SILAC data
For the here shown use case Perseus 1.5.1.6 was used.
1 Dataset
The SILAC data for the here shown example was published in 2010 by Geiger et. al.1.
The dataset consists of three breast cancer cell lines measured in triplicates. Each sample was separated into 12 OFFGEL fractions. This resulted in 108 two-hour LC-MS runs. The samples were measured with SILAC as an external standard. The light state (Lys-0/Arg-0) is the respective sample, while the heavy state (Lys-8/Arg-10) is always the same mixture for all cell lines.
2 Data preparation
2.1 Loading
Load the file “proteinGroups.txt” from the “combined/txt” folder of the MaxQuant output. Load → Generic matrix upload is denoted by the green arrow on the top left corner of the Perseus window or load the file using the drag and drop function of Perseus.

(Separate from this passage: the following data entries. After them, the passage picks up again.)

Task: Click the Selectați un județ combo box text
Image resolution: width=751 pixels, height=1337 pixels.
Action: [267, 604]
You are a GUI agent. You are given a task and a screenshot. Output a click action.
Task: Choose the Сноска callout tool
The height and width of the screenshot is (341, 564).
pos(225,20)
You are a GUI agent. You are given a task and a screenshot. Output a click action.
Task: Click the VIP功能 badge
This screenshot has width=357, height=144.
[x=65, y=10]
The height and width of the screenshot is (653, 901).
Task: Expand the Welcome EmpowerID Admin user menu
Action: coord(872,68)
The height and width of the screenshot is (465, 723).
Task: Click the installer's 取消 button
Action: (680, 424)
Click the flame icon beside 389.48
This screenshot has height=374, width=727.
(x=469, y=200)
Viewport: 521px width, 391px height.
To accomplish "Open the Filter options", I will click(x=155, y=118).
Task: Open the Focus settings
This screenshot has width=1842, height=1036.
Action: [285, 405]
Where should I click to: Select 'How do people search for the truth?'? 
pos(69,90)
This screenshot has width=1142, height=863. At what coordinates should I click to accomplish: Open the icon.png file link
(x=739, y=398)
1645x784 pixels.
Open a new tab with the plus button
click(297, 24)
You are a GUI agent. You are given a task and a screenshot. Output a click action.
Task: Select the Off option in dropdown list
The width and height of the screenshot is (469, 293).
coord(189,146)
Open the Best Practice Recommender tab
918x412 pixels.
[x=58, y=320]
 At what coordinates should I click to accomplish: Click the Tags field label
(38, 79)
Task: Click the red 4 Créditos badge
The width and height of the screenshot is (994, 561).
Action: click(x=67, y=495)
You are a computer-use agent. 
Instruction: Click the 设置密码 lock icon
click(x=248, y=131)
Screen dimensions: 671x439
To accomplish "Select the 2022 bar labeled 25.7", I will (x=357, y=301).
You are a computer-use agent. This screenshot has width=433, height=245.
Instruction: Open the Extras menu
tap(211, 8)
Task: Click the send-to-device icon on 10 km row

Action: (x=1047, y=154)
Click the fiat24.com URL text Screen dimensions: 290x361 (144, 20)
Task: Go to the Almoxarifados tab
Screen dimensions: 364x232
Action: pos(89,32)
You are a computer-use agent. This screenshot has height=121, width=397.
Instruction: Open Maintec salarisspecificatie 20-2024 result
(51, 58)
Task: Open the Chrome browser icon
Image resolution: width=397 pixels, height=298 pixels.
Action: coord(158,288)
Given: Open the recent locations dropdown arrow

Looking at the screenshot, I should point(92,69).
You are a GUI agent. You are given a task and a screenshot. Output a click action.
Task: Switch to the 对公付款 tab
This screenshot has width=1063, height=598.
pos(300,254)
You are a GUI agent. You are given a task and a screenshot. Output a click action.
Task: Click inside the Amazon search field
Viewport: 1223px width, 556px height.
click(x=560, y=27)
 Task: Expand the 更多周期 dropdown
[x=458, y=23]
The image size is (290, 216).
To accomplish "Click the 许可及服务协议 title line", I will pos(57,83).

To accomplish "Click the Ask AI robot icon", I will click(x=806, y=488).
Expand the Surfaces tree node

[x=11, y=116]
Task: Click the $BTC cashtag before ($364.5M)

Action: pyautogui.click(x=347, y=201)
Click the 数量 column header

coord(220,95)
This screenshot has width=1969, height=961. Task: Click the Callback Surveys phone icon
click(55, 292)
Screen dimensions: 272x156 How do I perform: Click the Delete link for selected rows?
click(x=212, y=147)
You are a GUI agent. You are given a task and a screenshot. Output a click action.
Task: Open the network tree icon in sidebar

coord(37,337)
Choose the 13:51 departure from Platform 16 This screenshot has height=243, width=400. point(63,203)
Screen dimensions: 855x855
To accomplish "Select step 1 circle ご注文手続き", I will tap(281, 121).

Make sure you select the 9 “Ratio H/L Normalized …” columns as main columns. Also make sure you understand what is meant by the column types “Main”, “Categorical”, “Numerical”, “Multi-numerical” and “Text”.
Comment: After each applied operation a new matrix will be generated. Every matrix that you are creating can be saved with Export → Generic matrix export and re-imported later with Load → Generic matrix upload.
2.2 Filtering
After loading the matrix, we filter out the reverse proteins and the proteins that are only identified by site. This is done by using the function Processing → Filter rows → Filter rows based on categorical column, because both the “Reverse” column and the “Only identified by site” column are categorical.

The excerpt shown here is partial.